● AIM OF THE EXERCISE: Find the string "agent" in the entries and copy each line that has it.

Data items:
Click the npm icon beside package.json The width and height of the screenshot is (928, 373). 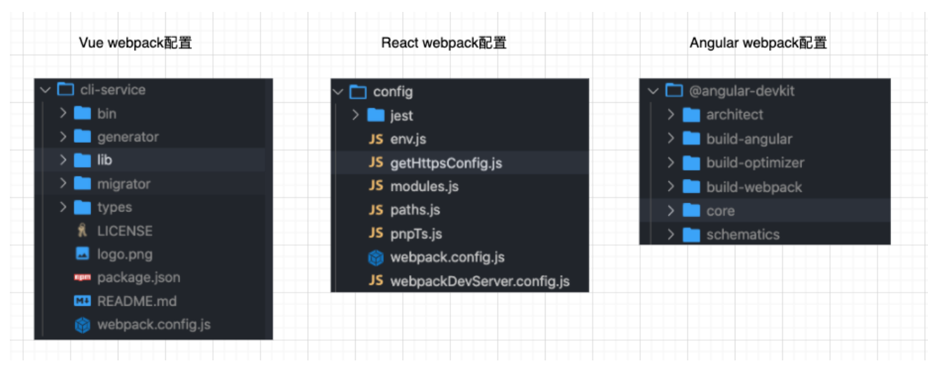pyautogui.click(x=82, y=278)

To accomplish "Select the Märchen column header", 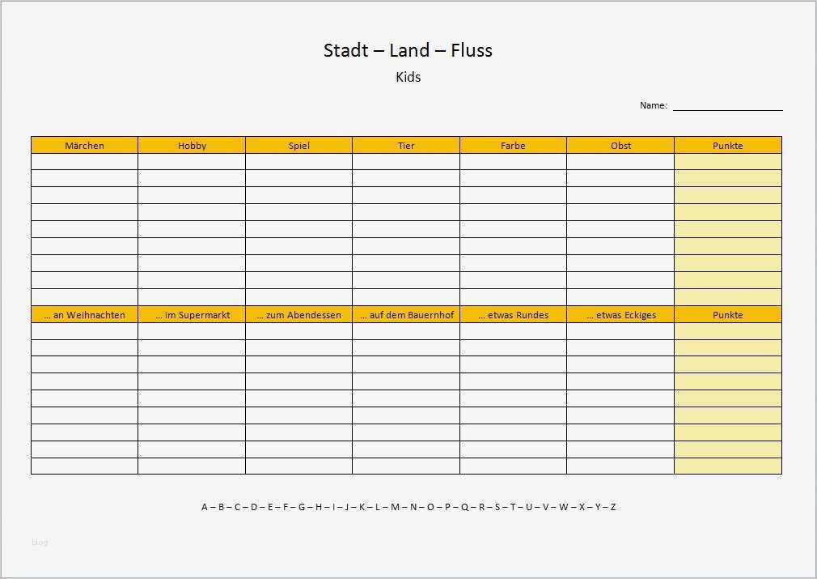I will (85, 146).
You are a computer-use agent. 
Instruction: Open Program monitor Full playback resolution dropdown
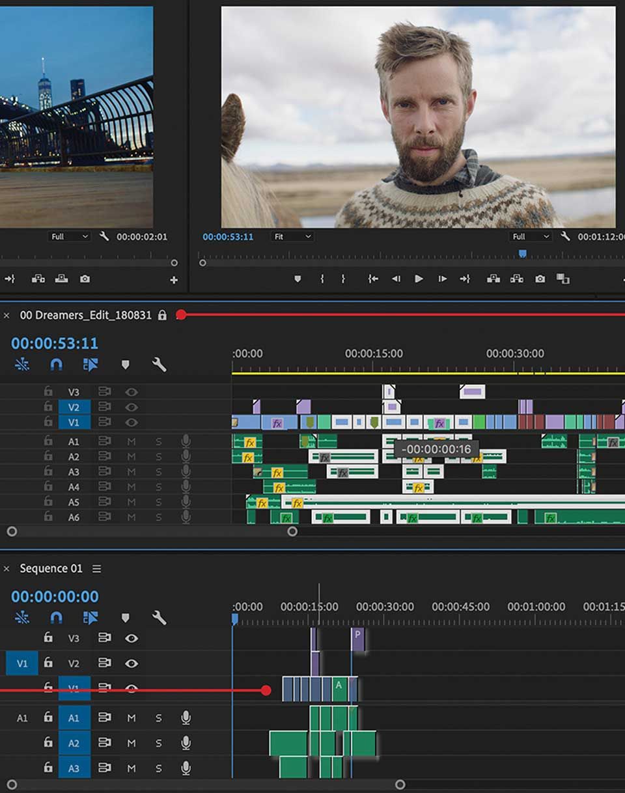(531, 237)
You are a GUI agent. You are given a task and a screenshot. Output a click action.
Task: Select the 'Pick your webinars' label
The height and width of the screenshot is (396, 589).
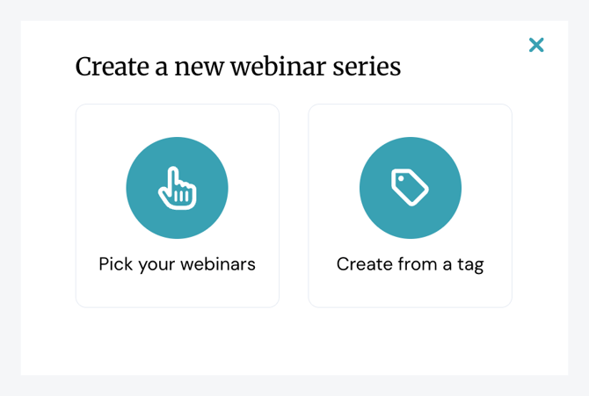coord(177,264)
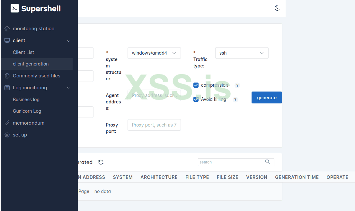Disable the Avoid killing option
This screenshot has width=355, height=211.
coord(196,99)
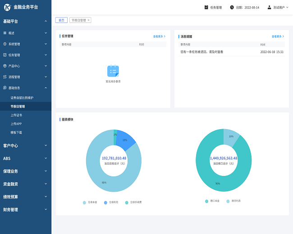This screenshot has width=293, height=234.
Task: Click the 产品中心 cube icon in sidebar
Action: [x=5, y=66]
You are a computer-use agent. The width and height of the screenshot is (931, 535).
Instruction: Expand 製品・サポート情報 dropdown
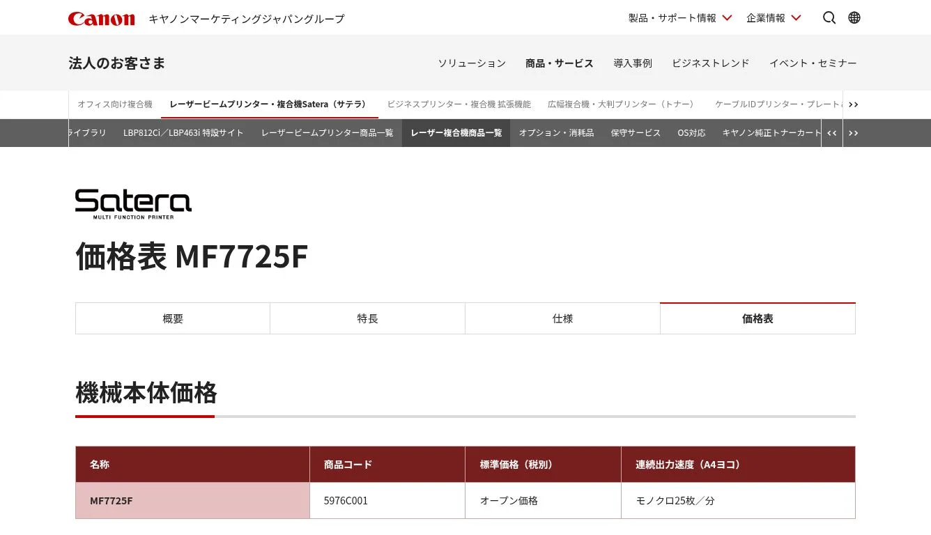point(679,18)
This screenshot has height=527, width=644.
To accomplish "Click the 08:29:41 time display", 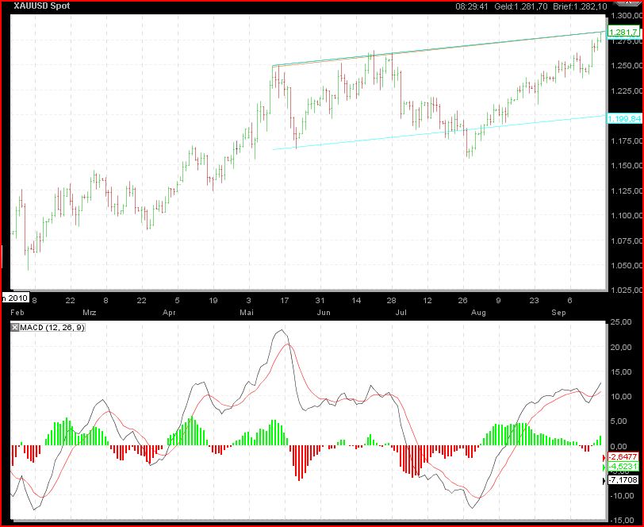I will 470,6.

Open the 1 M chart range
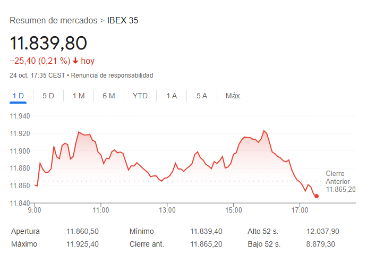coord(79,96)
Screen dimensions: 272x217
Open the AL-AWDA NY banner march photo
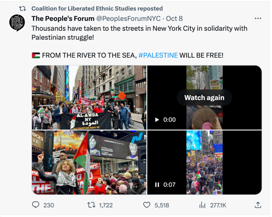click(89, 97)
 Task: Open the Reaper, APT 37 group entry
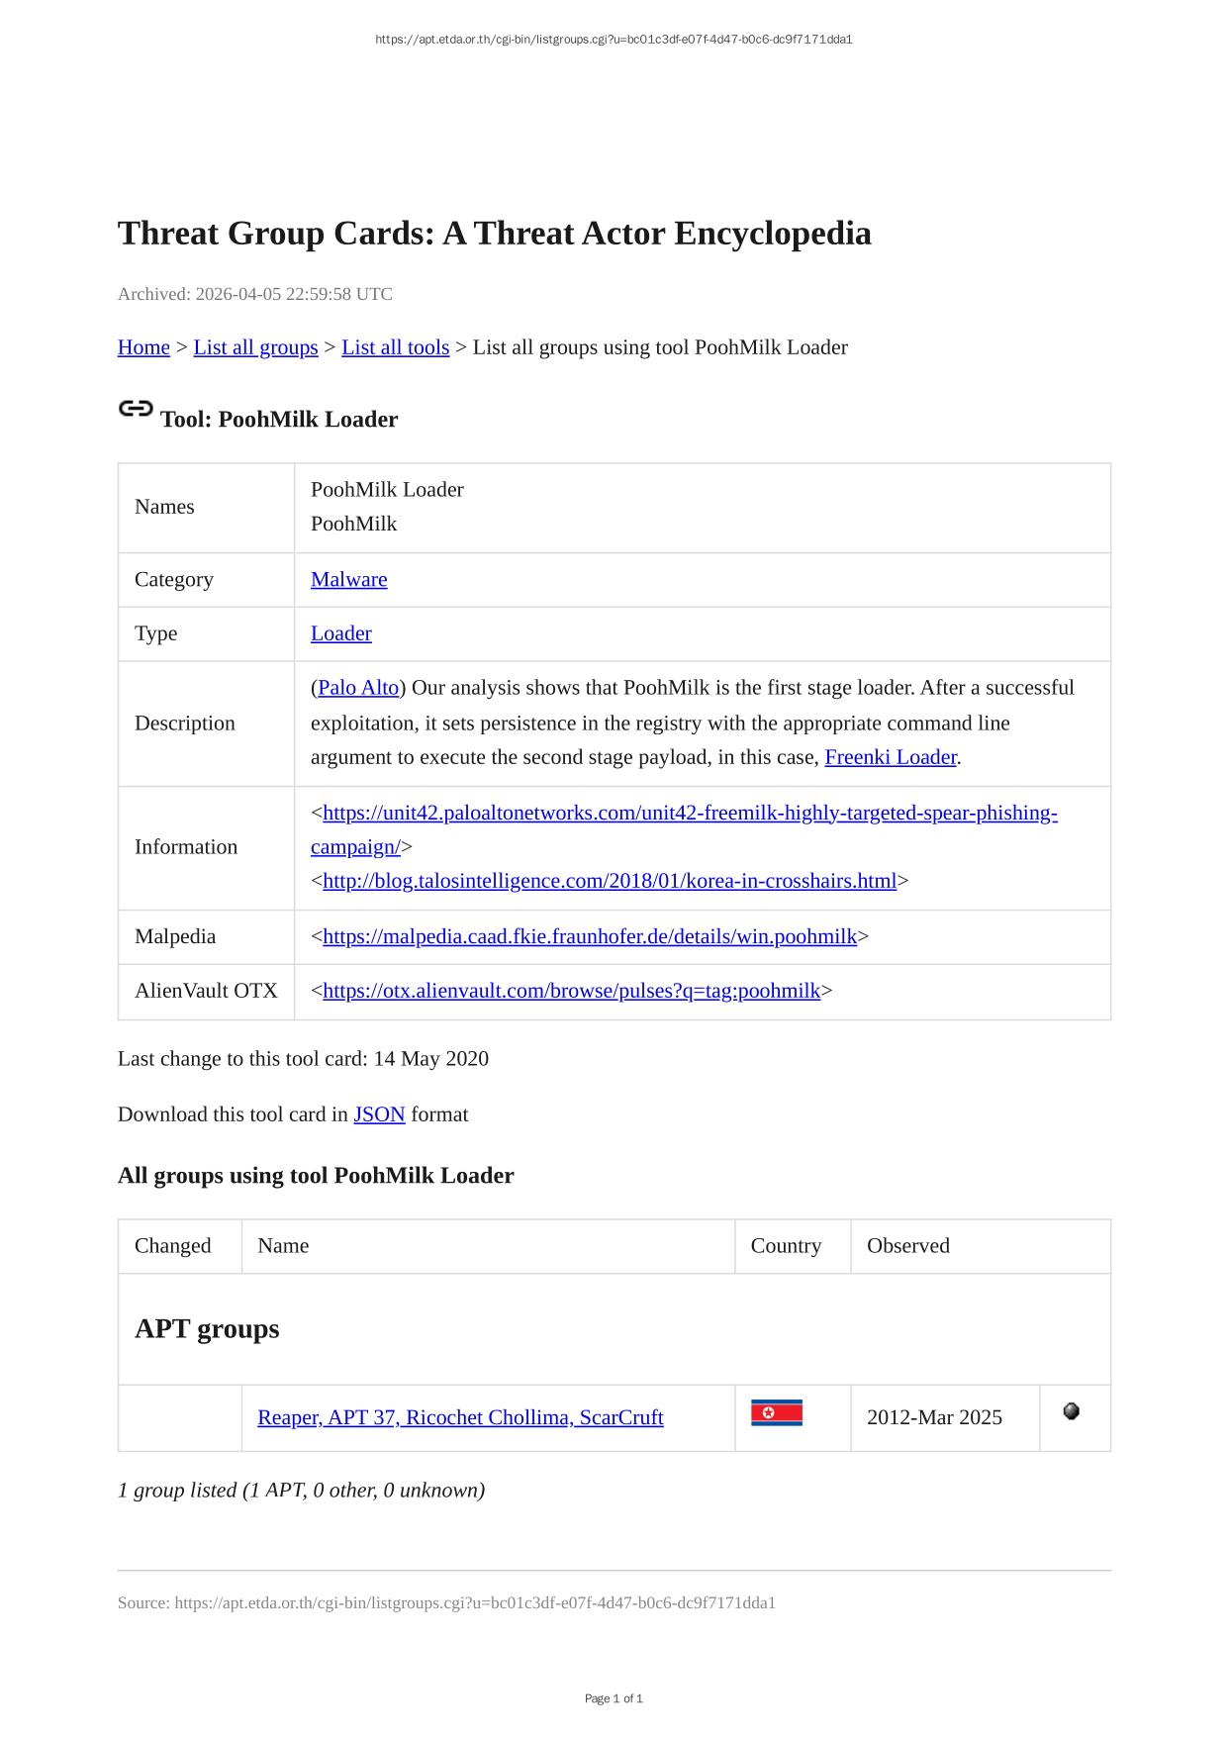(460, 1417)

● RESULT BELOW:
You are a computer-use agent. 
You are a GUI agent. You are given a task and a screenshot. Output a click action.
You are a computer-use agent. The width and height of the screenshot is (931, 535).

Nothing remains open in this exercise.